# Register

|  q   |   l   |   w   |   b   |     usage     |
|:----:|:-----:|:-----:|:-----:|:-------------:|
| %rax | %eax  |  %ax  |  %al  | return value  |
| %rbx | %ebx  |  %bx  |  %bl  | callee saved  |
| %rcx | %ecx  |  %cx  |  %cl  | 4th argument  |
| %rdx | %edx  |  %dx  |  %dl  | 3rd argument  |
| %rsi | %esi  |  %si  | %sil  | 2nd argument  |
| %rdi | %edi  |  %di  | %dil  | 1st argument  |
| %rbp | %ebp  |  %bp  | %bpl  | callee saved  |
| %rsp | %esp  |  %sp  | %spl  | stack pointer |
| %r8  | %r8d  | %r8w  | %r8b  | 5th argument  |
| %r9  | %r9d  | %r9w  | %r9b  | 6th argument  |
| %r10 | %r10d | %r10w | %r10b | caller saved  |
| %r11 | %r11d | %r11w | %r11b | caller saved  |
| %r12 | %r12d | %r12w | %r12b | callee saved  |
| %r13 | %r13d | %r13w | %r13b | callee saved  |
| %r14 | %r14d | %r14w | %r14b | callee saved  |
| %r15 | %r15d | %r15w | %r15b | callee saved  |

# Operand
&emsp;&emsp;Operands are the source and destination of the instruction. They can be registers, memory locations, or immediate values.

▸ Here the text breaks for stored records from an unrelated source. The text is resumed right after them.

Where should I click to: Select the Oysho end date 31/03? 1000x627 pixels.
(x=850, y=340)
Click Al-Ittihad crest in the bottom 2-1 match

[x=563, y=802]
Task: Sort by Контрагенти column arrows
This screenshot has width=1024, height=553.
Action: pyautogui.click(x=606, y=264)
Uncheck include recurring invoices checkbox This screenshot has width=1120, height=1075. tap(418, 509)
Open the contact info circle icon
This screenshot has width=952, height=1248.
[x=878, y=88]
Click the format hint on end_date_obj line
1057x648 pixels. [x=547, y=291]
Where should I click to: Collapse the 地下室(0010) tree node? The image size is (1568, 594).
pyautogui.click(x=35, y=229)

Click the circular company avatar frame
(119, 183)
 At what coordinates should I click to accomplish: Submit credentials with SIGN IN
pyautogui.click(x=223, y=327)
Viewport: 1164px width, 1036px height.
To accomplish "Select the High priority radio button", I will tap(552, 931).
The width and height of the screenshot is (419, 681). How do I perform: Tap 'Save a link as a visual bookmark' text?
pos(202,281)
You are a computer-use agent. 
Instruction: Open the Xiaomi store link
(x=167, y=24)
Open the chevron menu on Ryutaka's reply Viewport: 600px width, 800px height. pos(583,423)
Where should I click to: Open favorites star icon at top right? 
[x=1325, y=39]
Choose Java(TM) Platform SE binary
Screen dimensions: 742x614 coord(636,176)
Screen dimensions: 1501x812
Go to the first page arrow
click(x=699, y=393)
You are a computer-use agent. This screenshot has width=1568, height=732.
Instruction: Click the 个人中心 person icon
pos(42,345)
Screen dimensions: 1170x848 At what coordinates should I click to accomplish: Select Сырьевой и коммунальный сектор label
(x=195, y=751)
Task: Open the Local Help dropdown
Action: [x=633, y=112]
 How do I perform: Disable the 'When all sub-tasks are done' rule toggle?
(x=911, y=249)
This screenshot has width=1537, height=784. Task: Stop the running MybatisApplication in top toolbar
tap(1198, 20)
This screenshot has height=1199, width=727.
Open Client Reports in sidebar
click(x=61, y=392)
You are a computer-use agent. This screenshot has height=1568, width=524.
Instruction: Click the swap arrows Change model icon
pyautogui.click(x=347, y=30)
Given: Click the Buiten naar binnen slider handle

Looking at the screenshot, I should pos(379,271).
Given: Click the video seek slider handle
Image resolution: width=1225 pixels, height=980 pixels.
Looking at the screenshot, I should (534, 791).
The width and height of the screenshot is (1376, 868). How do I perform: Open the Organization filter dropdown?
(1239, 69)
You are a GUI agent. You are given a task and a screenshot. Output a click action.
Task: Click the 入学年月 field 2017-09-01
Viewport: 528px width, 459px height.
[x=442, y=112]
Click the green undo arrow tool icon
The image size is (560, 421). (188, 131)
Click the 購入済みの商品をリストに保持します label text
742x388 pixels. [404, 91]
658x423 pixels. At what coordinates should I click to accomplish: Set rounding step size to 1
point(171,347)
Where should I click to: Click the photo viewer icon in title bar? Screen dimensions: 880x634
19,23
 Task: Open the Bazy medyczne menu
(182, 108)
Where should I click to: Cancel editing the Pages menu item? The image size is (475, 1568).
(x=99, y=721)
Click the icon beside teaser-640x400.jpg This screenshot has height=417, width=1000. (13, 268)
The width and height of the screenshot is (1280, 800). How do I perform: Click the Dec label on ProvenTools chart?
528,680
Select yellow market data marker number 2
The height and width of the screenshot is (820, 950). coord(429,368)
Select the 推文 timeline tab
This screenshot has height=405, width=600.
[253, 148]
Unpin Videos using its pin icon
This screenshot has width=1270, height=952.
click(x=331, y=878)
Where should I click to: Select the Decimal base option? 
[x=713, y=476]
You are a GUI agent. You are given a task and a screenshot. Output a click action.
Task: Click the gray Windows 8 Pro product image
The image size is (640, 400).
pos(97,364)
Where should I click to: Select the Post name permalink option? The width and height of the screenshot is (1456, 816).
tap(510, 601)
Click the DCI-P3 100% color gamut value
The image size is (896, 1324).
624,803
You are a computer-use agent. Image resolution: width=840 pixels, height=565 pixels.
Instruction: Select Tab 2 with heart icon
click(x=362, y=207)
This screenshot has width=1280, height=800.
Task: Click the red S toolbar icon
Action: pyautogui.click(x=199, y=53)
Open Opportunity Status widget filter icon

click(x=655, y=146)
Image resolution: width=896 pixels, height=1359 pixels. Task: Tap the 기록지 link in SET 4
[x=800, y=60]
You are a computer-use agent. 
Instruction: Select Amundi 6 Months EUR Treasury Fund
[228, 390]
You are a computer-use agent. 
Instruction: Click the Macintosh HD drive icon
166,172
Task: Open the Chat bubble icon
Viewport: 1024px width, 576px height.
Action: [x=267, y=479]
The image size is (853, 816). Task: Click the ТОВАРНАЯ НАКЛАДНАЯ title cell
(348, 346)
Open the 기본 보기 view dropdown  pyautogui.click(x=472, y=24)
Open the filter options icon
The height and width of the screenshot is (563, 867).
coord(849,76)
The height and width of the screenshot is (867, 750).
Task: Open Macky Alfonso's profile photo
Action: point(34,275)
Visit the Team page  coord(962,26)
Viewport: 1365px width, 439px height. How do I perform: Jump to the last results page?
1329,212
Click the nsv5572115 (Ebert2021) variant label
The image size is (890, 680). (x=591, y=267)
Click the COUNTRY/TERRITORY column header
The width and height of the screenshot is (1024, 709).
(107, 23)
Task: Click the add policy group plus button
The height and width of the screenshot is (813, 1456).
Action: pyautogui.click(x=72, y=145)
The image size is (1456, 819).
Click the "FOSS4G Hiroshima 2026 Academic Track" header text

|     Type      | format         | value                   | name                         |
|:-------------:|:---------------|:------------------------|:-----------------------------|
| Immediate num | $Imm           | Imm                     | Immediate Addressing         |
|   Register    | ra             | R[ra]                   | Register Addressing          |
|  Memory loc   | Imm            | M[Imm]                  | Absolute Addressing          |
|  Memory loc   | (ra)           | M[R[ra]]                | Register Indirect Addressing |
|  Memory loc   | Imm(ra)        | M[Imm+R[ra]]            | Displacement Addressing      |
|  Memory loc   | (ra,rb)        | M[R[ra]+R[rb]]          | Base Index Addressing        |
|  Memory loc   | Imm(ra,rb)     | M[Imm+R[ra]+R[rb]]      | Base Index Addressing        |
|  Memory loc   | (,rb,sc)       | M[R[rb]*sc]             | Scale Index Addressing       |
|  Memory loc   | Imm(,rb,sc)    | M[Imm+R[rb]*sc]         | Scale Index Addressing       |
|  Memory loc   | (ra,rb,sc)     | M[R[ra]+R[rb]*sc]       | Scale Index Addressing       |
|  Memory loc   | Imm(ra,rb,sc)  | M[Imm+R[ra]+R[rb]*sc]   | Scale Index Addressing       |

# Instruction
&emsp;&emsp;The instruction operating targets with different size are with different suffix. `bwlq` for 1, 2, 4, 8 bytes respectively. 
 
## Move
&emsp;&emsp;Move bytes between matched registers or memory locations.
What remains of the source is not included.